● Your goal
The entries below should appear again in your reply, word for word.

● Data to process
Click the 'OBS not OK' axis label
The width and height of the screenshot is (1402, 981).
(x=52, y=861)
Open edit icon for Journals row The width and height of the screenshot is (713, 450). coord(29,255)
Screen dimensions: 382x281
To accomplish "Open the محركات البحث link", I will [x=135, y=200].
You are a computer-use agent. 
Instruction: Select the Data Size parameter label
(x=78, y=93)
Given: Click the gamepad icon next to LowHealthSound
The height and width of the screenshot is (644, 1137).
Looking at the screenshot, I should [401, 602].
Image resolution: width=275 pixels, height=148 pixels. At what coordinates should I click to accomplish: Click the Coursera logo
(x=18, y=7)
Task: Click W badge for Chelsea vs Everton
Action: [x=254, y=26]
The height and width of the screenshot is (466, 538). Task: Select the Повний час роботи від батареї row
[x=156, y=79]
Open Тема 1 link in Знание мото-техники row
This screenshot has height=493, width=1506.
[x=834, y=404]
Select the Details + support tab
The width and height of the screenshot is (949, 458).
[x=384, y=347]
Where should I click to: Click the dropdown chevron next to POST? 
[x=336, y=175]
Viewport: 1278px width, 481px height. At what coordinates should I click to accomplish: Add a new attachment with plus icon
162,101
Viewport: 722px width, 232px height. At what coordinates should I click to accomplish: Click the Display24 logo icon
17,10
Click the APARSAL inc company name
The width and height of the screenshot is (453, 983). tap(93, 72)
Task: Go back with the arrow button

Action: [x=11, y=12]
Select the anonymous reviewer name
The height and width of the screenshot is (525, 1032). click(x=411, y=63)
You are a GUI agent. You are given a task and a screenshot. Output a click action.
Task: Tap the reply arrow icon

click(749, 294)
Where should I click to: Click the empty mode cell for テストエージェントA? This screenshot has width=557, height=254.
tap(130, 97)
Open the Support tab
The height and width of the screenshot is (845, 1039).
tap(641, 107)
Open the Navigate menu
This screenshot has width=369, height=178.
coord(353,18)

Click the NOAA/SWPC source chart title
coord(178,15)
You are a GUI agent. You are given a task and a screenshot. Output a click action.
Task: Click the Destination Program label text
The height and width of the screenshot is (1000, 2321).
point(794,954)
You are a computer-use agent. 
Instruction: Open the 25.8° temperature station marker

● Reply to the exercise
Click the 'OBS not OK' axis label
The width and height of the screenshot is (1402, 981).
(x=52, y=861)
Open edit icon for Journals row The width and height of the screenshot is (713, 450). coord(29,255)
Screen dimensions: 382x281
To accomplish "Open the محركات البحث link", I will [x=135, y=200].
You are a computer-use agent. 
Instruction: Select the Data Size parameter label
(x=78, y=93)
Given: Click the gamepad icon next to LowHealthSound
The height and width of the screenshot is (644, 1137).
Looking at the screenshot, I should [401, 602].
Image resolution: width=275 pixels, height=148 pixels. At what coordinates should I click to accomplish: Click the Coursera logo
(x=18, y=7)
Task: Click W badge for Chelsea vs Everton
Action: [x=254, y=26]
The height and width of the screenshot is (466, 538). Task: Select the Повний час роботи від батареї row
[x=156, y=79]
Open Тема 1 link in Знание мото-техники row
This screenshot has height=493, width=1506.
[x=834, y=404]
Select the Details + support tab
The width and height of the screenshot is (949, 458).
[x=384, y=347]
Where should I click to: Click the dropdown chevron next to POST? 
[x=336, y=175]
Viewport: 1278px width, 481px height. At what coordinates should I click to accomplish: Add a new attachment with plus icon
162,101
Viewport: 722px width, 232px height. At what coordinates should I click to accomplish: Click the Display24 logo icon
17,10
Click the APARSAL inc company name
The width and height of the screenshot is (453, 983). tap(93, 72)
Task: Go back with the arrow button

Action: [x=11, y=12]
Select the anonymous reviewer name
The height and width of the screenshot is (525, 1032). click(x=411, y=63)
You are a GUI agent. You are given a task and a screenshot. Output a click action.
Task: Tap the reply arrow icon

click(749, 294)
Where should I click to: Click the empty mode cell for テストエージェントA? This screenshot has width=557, height=254.
tap(130, 97)
Open the Support tab
The height and width of the screenshot is (845, 1039).
tap(641, 107)
Open the Navigate menu
This screenshot has width=369, height=178.
coord(353,18)

Click the NOAA/SWPC source chart title
coord(178,15)
You are a GUI agent. You are given a task and a screenshot. Output a click action.
Task: Click the Destination Program label text
The height and width of the screenshot is (1000, 2321).
point(794,954)
You are a computer-use agent. 
Instruction: Open the 25.8° temperature station marker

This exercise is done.